И опять бойцы бежали, с болью смотря на зарево. Огонь становился ближе и ближе. Теперь уже не было видно море, его заслоняла едкая и теплая завеса дыма. Пламя вспыхивало то в одном, то в другом месте и походило на огненные фонтаны, которые, выбросив сноп искр, стихали и вновь поднимались над лесом. То горели ели, оставляя после себя столб черного смолистого, пахучего дыма.
Чем ближе подбегали команды к месту пожара, тем сильнее шумело вокруг. Слышно было, как раскаленный воздух гудел над пожарищем. Навстречу людям со свистом и гулом, охваченная ветром, шла полоса огня. До бушующего пламени оставалось метров четыреста, а горячий воздух уже обжигал лица, дым щипал глаза, в носу.
Мартьянов, прискакавший сюда на лошади, недоумевал, как мог вспыхнуть пожар здесь, где не бывает посторонних людей, а бойцы, несущие службу на огневых точках, находились вдали от возможного очага. Иного предположения и не могло быть: поджог. Значит, кто-то проник в гарнизон и делает свое грязное дело. Действует рука врага!
В ушах предупреждающе прозвучали слова командарма: «Будьте бдительны, враг коварен и хитер». «Проглядели. Враг оказался и в самом деле хитрее. Поймать бы гадюку, задушить бы своими руками».

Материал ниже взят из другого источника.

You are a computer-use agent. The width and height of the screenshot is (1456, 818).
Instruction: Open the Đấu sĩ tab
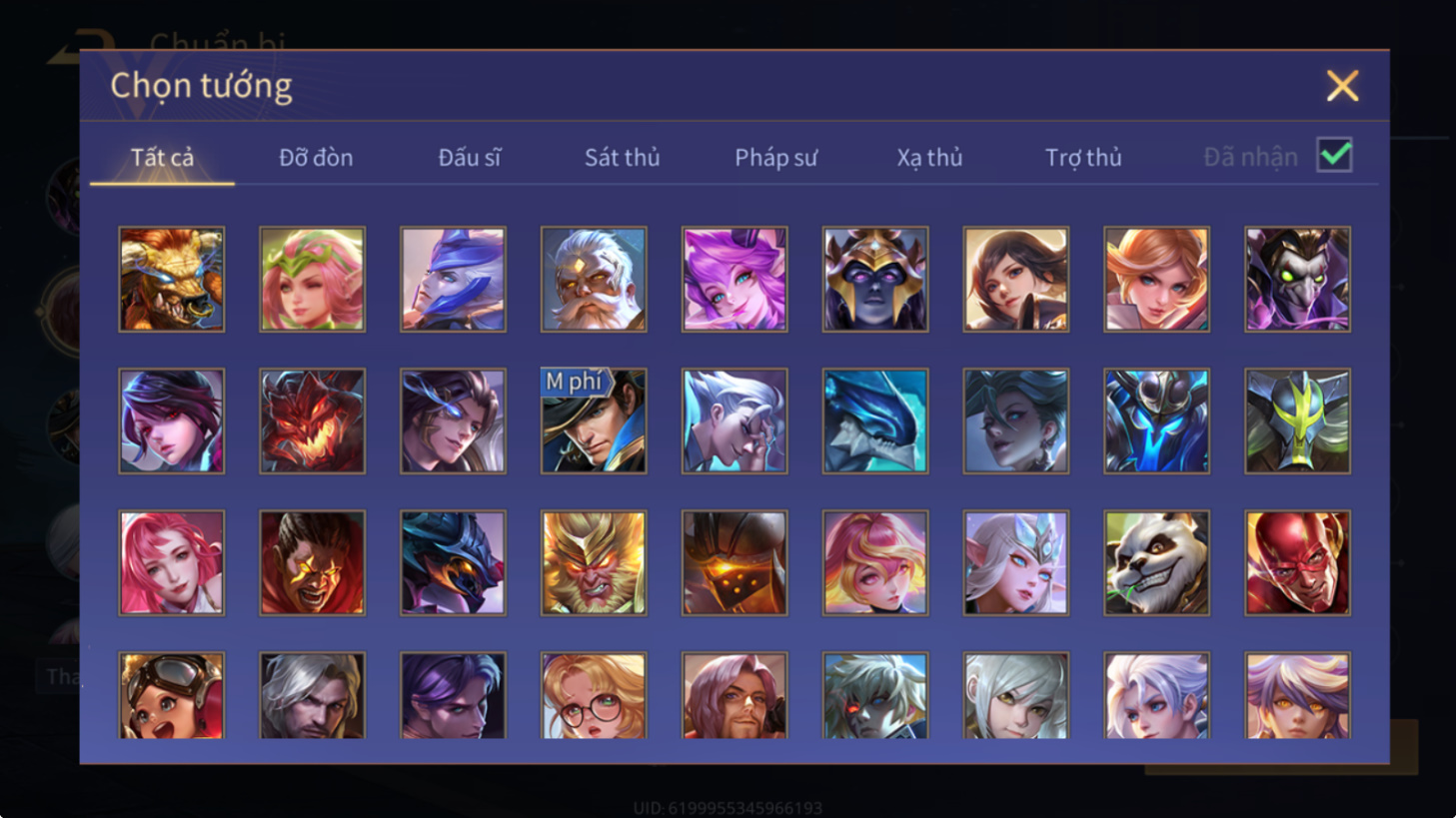[470, 157]
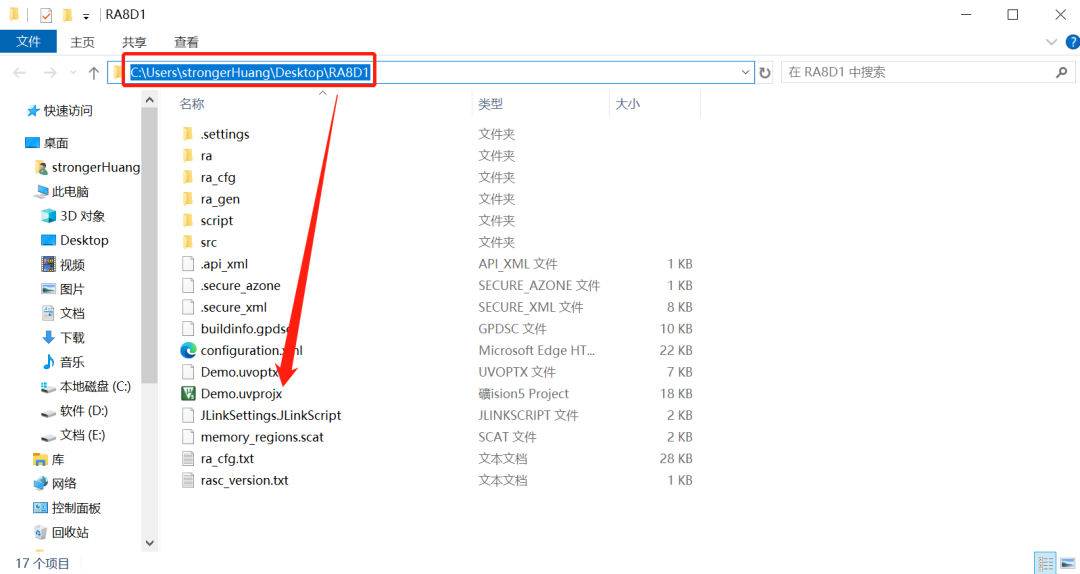Image resolution: width=1080 pixels, height=574 pixels.
Task: Switch to the 查看 ribbon tab
Action: [x=186, y=42]
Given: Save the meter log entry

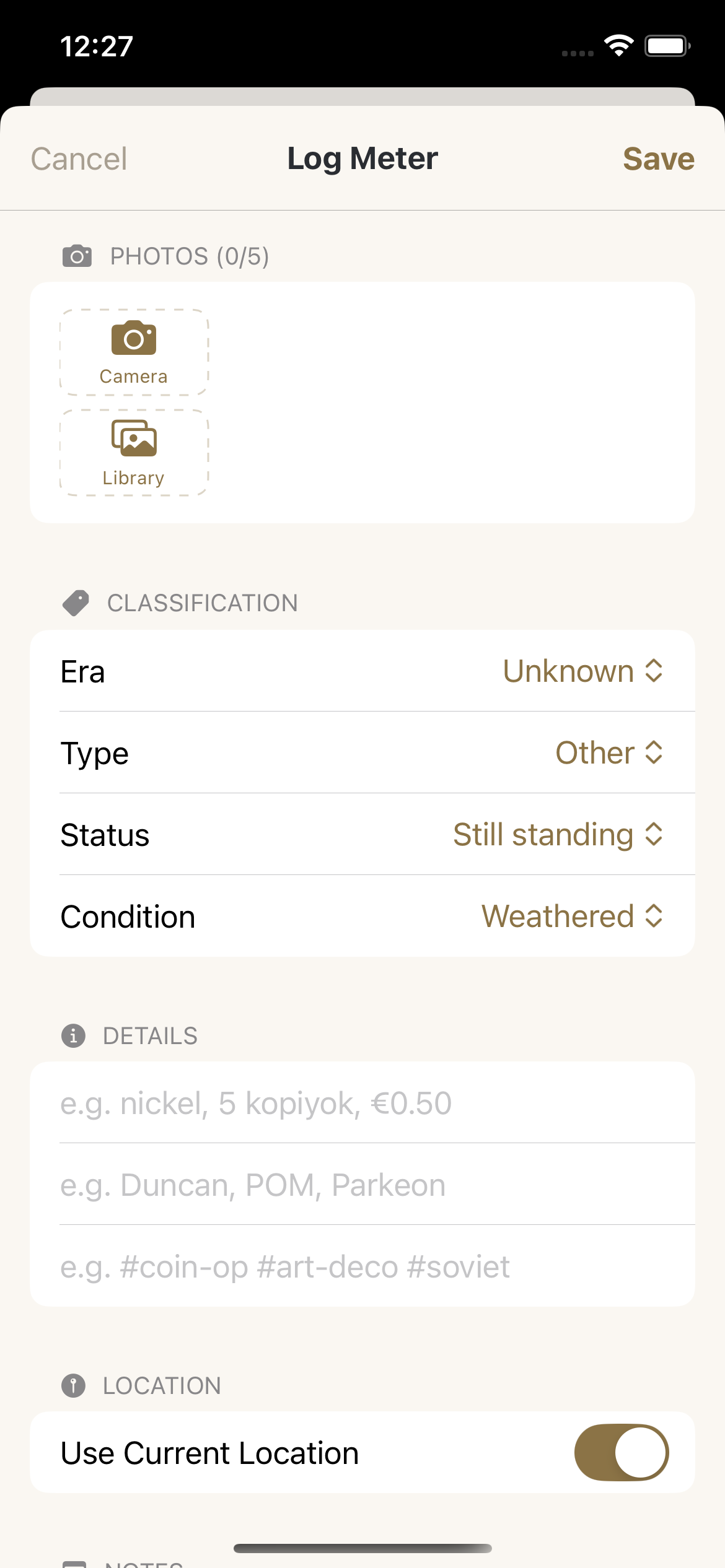Looking at the screenshot, I should (x=659, y=159).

Он собрал все самообладание и стал думать, как лучше повести борьбу с беспощадным огнем. Пламя шло низом и верхом. Огонь перекатывался, как волна, с одного места на другое и, осыпая миллиарды искр, размножал многочисленные очаги на земле. Нужно было остановить сначала верхний огонь.
И Мартьянов, как только запыхавшиеся команды подоспели к нему, распорядился рубить широкую просеку, чтобы преградить путь верховику.
Зазвенели пилы, застучали топоры. Появляющаяся просека преградила дорогу огню. Пламя, докатываясь до ее обрыва, глохло. Повисшее в воздухе, оно безжизненно спадало вниз потоком искр и пепла. Вверху лишь продолжали шипеть обгоревшие вершины, испуская веревочки темного дыма в белесое небо.
Когда верхнее пламя было сражено, все, кто прокладывал просеку, повели наступление на огонь, бушевавший на земле. Здесь языки пламени охватывали пни, валежник, сухую траву и поражали торфяную почву тайги.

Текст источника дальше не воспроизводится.